- **Written instruction**: Rewrite as a numbered list the part of the records below that opens with the line containing "Click the 帖子内容" and runs through the final line of the records, omitting any blank lines.

Records on where items appear
········
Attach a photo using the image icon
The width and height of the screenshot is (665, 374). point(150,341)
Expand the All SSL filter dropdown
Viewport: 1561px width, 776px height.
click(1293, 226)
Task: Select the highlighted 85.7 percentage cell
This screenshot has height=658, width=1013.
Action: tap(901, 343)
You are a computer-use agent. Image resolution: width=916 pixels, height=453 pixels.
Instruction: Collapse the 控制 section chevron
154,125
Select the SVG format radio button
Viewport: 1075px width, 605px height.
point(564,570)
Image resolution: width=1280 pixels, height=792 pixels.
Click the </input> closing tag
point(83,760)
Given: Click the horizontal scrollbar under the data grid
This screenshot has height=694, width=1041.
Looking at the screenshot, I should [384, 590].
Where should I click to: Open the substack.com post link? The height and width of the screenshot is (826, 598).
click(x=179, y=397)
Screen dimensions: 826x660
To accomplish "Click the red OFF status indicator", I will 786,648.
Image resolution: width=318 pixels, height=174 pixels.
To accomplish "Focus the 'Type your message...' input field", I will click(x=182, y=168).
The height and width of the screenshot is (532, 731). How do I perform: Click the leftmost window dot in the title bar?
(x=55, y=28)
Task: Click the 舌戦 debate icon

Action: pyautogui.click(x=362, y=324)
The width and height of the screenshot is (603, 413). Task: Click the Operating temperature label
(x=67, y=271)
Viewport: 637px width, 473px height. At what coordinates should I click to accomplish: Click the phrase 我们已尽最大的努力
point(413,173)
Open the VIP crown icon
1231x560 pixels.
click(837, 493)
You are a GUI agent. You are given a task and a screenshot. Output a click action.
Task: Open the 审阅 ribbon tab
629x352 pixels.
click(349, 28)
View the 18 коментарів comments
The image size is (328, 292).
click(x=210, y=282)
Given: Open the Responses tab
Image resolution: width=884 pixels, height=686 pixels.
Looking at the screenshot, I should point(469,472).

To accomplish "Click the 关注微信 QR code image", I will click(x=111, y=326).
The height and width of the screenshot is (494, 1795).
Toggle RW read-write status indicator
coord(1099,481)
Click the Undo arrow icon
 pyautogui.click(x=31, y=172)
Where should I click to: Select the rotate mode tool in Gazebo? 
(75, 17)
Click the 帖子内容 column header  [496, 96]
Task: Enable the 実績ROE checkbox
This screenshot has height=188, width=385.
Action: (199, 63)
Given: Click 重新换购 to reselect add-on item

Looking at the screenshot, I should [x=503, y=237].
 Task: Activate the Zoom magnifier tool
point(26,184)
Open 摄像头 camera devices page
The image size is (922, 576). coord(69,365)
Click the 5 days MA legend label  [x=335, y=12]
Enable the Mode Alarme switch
········
- **The reply**:
1. Click the 帖子内容 column header  [496, 96]
2. Task: Enable the 実績ROE checkbox
3. This screenshot has height=188, width=385.
4. Action: (199, 63)
5. Given: Click 重新换购 to reselect add-on item
6. Looking at the screenshot, I should [x=503, y=237].
7.  Task: Activate the Zoom magnifier tool
8. point(26,184)
9. Open 摄像头 camera devices page
10. The image size is (922, 576). coord(69,365)
11. Click the 5 days MA legend label  [x=335, y=12]
12. Enable the Mode Alarme switch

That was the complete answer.